What, these folks have never heard of FedEx? Or UPS? Or even USPS Priority Mail? Sorry, but $22 extra for one day earlier just isn't worth it.

Posted by godfrey (link)
The Shipping News

This evening, scant hours after having ordered Sonar 2.0, I received an email from Cakewalk, telling me that I could get FREE Shipping When [I] Upgrade to SONAR 2.0 Today!

Needless to say, I was not amused, so I called them up again and asked if I could get the shipping fees taken off my order. They may not comprehend the concept of overnight delivery, but at least they were reasonable about that.

Posted by godfrey (link)
Tuesday, 24 September 2002
New Toy

I love getting free software.

A couple of weeks ago, on the Animation:Master mailing list, the company rep announced the next animation contest topic: do anything you want, and export it to ArcticPigs format. ArcticPigs is a 3D plugin (for Windows Internet Explorer only, unfortunately) which permits the Web browser to download and render realtime 3D animations. It can produce better quality than a video file, because it doesn't have to compress the hell out of each frame, since all the data is actually rendered on the viewer's computer. But since the model and choreography data is fairly efficient, the file sizes are relatively quite small.

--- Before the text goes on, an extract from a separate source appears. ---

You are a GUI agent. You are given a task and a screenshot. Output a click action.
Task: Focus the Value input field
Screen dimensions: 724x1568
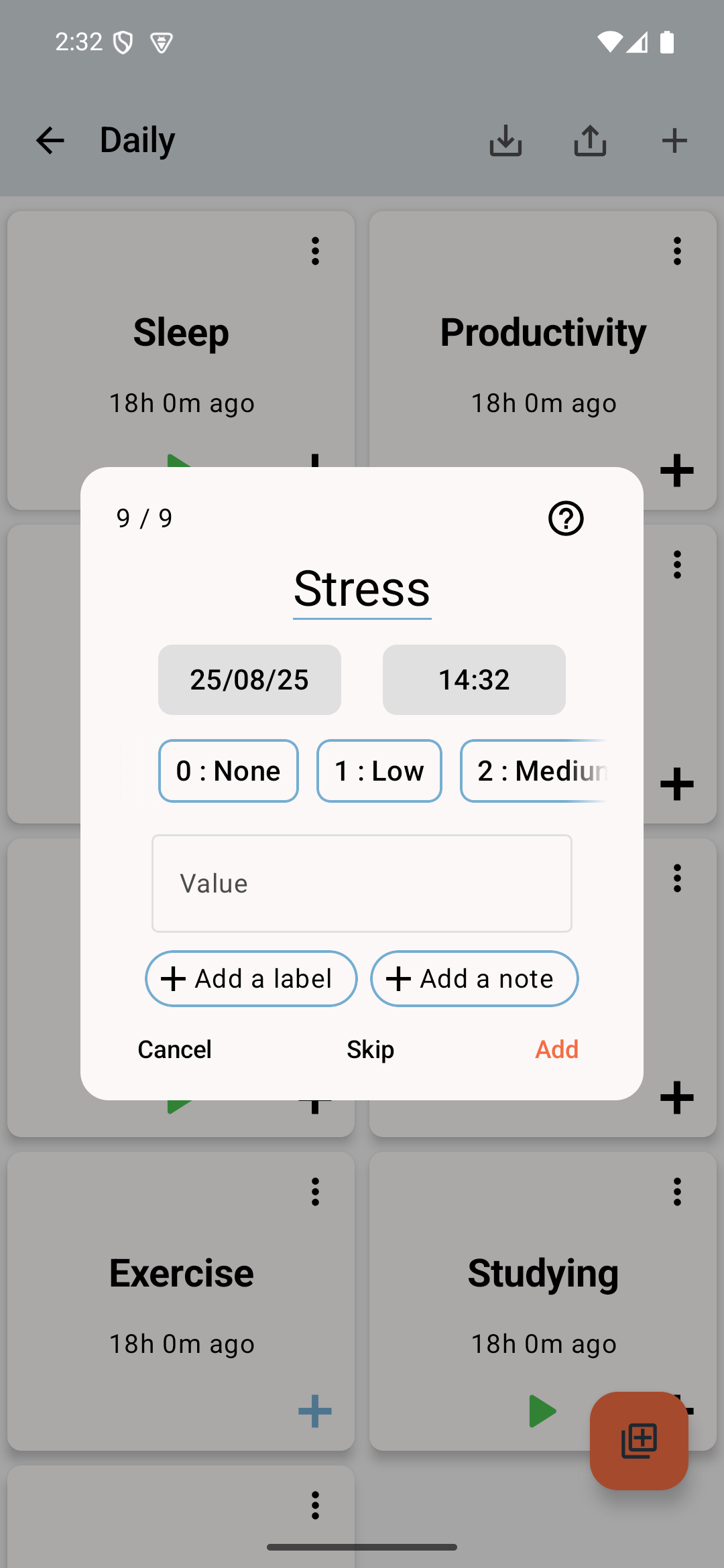(x=362, y=883)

Anyway, to get things started, the rep offered a free copy of the ArcticPigs exporter to anyone who had won a Hash image/animation contest before. They quickly changed this to "anyone who'd placed in a contest", and a couple of days later, offered it to anyone who'd even entered a Hash competition.

Hooray! I'd entered one once, so I dutifully sent in my contact information, and last night it was waiting for me when I got home.

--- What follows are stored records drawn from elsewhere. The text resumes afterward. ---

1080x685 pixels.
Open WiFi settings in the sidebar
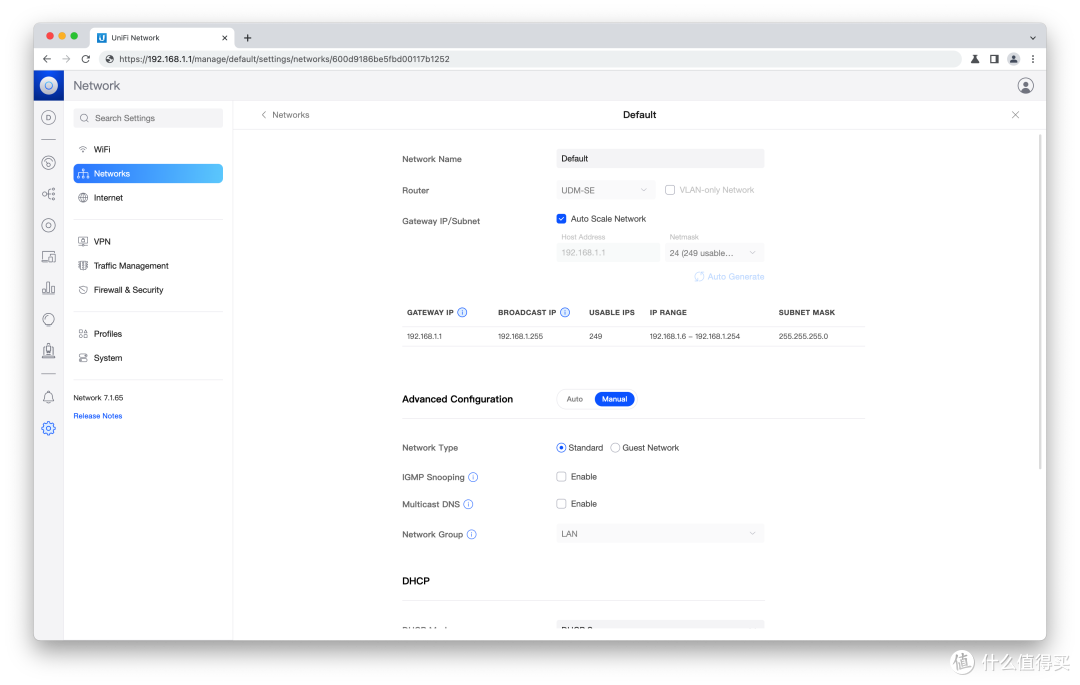click(x=102, y=149)
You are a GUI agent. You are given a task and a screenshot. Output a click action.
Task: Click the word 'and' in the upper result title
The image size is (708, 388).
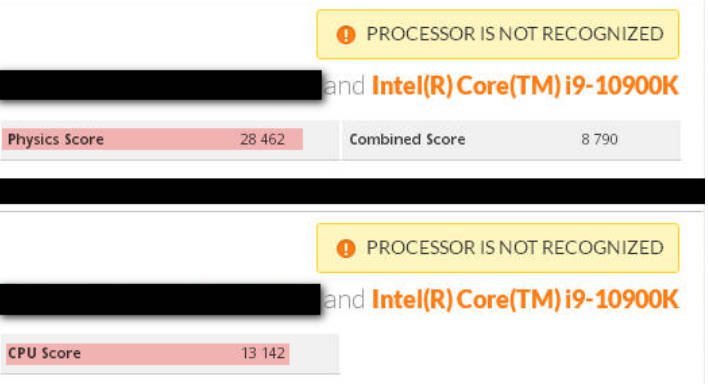tap(345, 86)
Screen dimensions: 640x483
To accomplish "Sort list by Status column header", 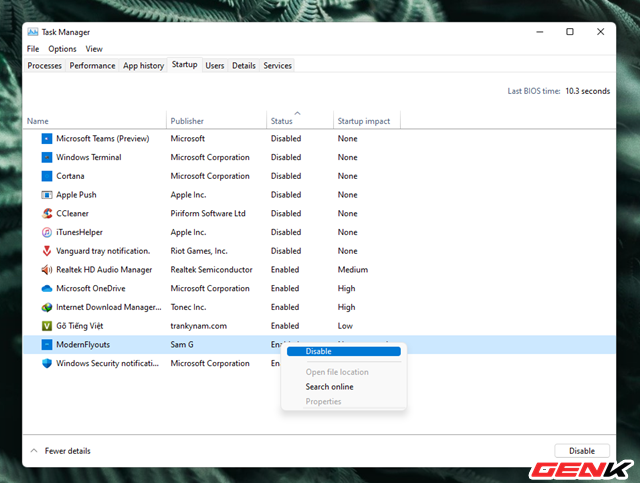I will [281, 121].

Unfortunately, my modelling style is kind of incompatible with the ArcticPigs requirements; I do a lot of tweaking in order to round the edges of inorganic models, and AP completely ignores the tweaks I do, so my rounded edges end up sharply beveled. Still, it only took me a few hours last night to fix a lute model that had taken me about a week to build. I still need to texture it, as the AP plugin doesn't support the kind of textures I used.

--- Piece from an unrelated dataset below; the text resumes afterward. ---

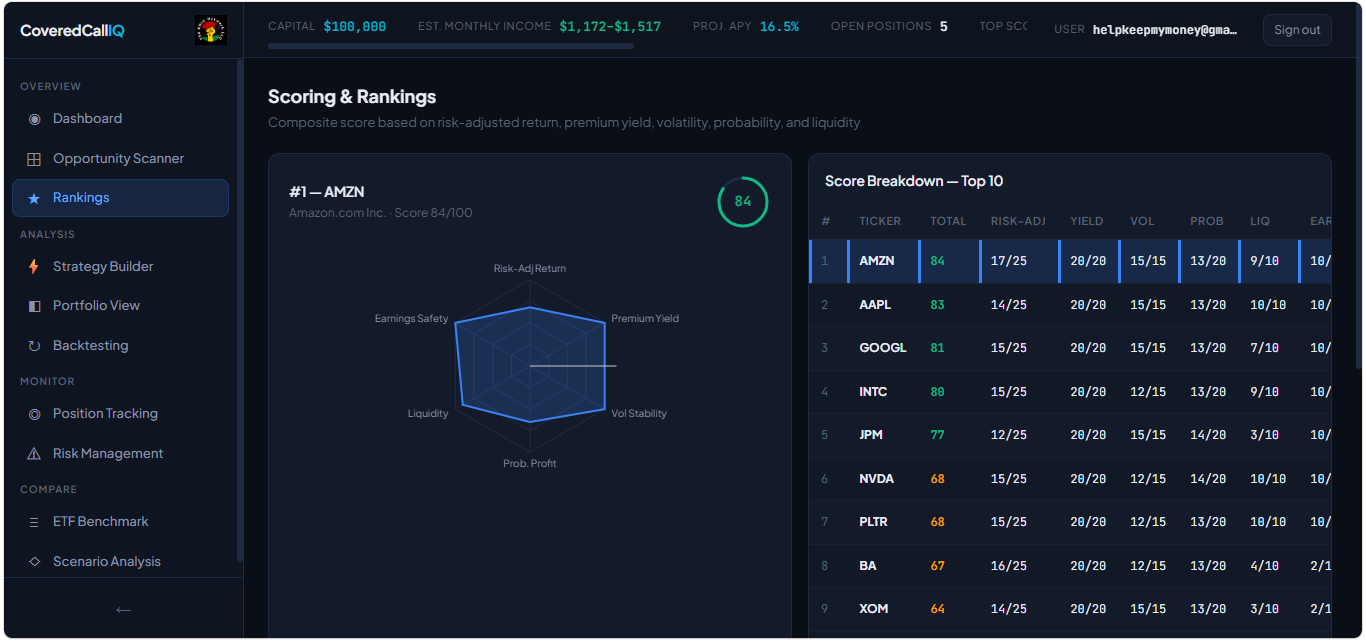
Task: Click the Backtesting refresh icon
Action: coord(34,346)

The AP export is pretty cool; you can rotate, move and zoom around the models, even if there's no animation going on. My lute model generates thousands upon thousands of polygons, and it renders surprisingly quickly under ArcticPigs. I think I'm going to have fun with it...

Posted by godfrey (link)
3D the hard way

Speaking of 3D, one of the entries in a photoshop contest on Fark appeared to be one of those eye-crossing 3D images. It wasn't, but it made me wonder how difficult it would be to turn a 2D image into a 3D stereo pair using Photoshop (or The GIMP, which is what I use).

It turns out that it wasn't difficult at all. There are a couple of small problems with this image, but I don't think it's too bad for a first attempt:

Miss America in 3D!
Posted by godfrey (link)
Friday, 27 September 2002
Renew!

Since I'll be driving my car up to Jacksonville this weekend, I decided it would probably be a good idea to renew my license tag, which was slightly expired. Fortunately, the penalty was only $15, but I wasted a check because I called ahead to find out how much it would cost, and filled out the check ahead of time — and the woman at the counter quoted me a different price. I asked her to double-check, because her price was $11.50 lower then what I had been told to pay, and she seemed surprised that I hadn't just silently accepted the lower price.

She was also amazed that I hadn't been pulled over for the expired plate. Considering that a friend of mine was pulled over in November for a plate that expired in November, I guess I've been lucky over the past ten months. I've got to learn how to stop procrastinating.

In other news, the UN has supported France's ban on dwarf-tossing, in order to "preserve human dignity". I'm sure they'll be censuring their member nations that practice slavery, child labor and clitoridectomies any day now.